Warren N. Nemiroff, for the respondent.

RAUM

MEMORANDUM FINDINGS OF FACT AND OPINION

RAUM, Judge: The Commissioner determined deficiencies in petitioners' Federal income taxes as follows:

YearAmount
1968$6,380.94
19694,877.14
19705,924.19
19711,177.00

At issue is the character of a loss which petitioners sustained in 1971 upon the liquidation of Capell Associates, Inc. ("CAI"). Tax years prior to 1971 are involved as a result of a claimed net operating loss carryback. The parties have stipulated that the loss was composed of three basic components, namely:

(1) One portion ($111,174) which is agreed to have been a bona fide debt of CAI to John F. Capell, which became worthless in 1971. The issue in respect of this amount is whether it was a business or a nonbusiness bad debt;

(2) A second part ($16,843) which is agreed to have been John F. Capell's basis for his stock of*29 CAI. The issue in respect of this amount is whether the stock was a capital asset in his hands;

(3) The final item ($16,842) represents additional cash advances made to CAI, which petitioners claim are either a business bad bad debt or a noncapital equity investment and which the Government asserts are a nonbusiness bad debt or the basis of a capital asset.

FINDINGS OF FACT

The parties have filed a stipulation of facts which, together with the exhibits attached thereto, is incorporated herein by this reference.

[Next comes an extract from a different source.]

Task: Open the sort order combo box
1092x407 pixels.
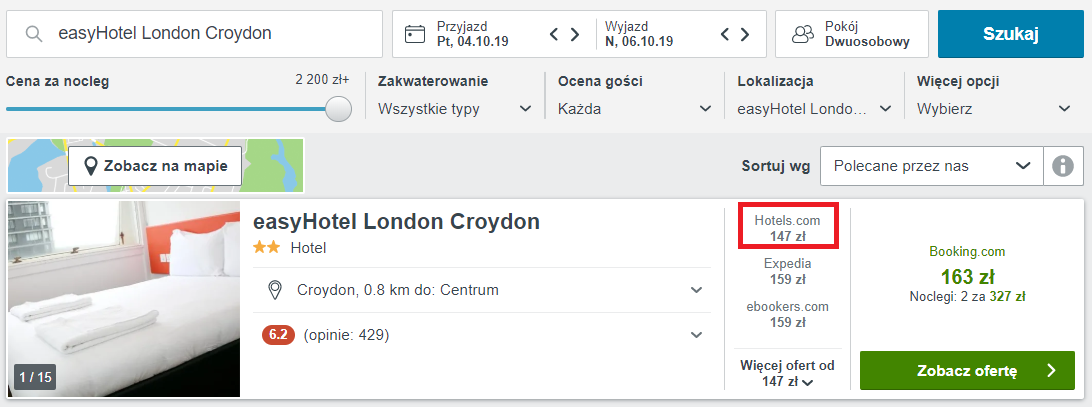Action: tap(931, 166)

At the time of the filing of the petition herein, petitioners were John F. Capell and Arvilla Y. Capell, a married couple who then resided in Lodi, California, and who had filed joint Federal income tax returns for the years 1968, 1969, 1970, and 1971. On or about April 10, 1976, John F. Capell died, and on or about September 20, 1976, his estate was substituted as a petitioner in this case. The matters in controversy herein are related to the business and investment activities carried on by John F. Capell during his lifetime.

Prior to 1958, Mr. Capell was engaged in the business of real estate development either individually or in partnership with other developers. *30 His activities generally focused on the acquisition of raw land, its subsequent improvement and subdivision, and the sale of finished lots to builders.

During 1958, Mr. Capell was advised by an attorney that certain tax advantages could be obtained if he conducted his real estate development activities through multiple corporations. Pursuant to this advice, Mr. Capell formed four corporations during 1958 and 1959, as follows:

NameDate
Capell Properties, Inc.6/10/58
Capell Land Development Company, Inc.5/21/59
Lodi Development Corp.7/27/59
Cambridge Realty Corp.10/26/59

Mr. Capell was the dominant figure in each of these corporations; at least until 1964 he owne most -- if not all -- of the stock of each one. The principal business of each of these corporations was real estate development, engaging in the subdivision and development of various properties.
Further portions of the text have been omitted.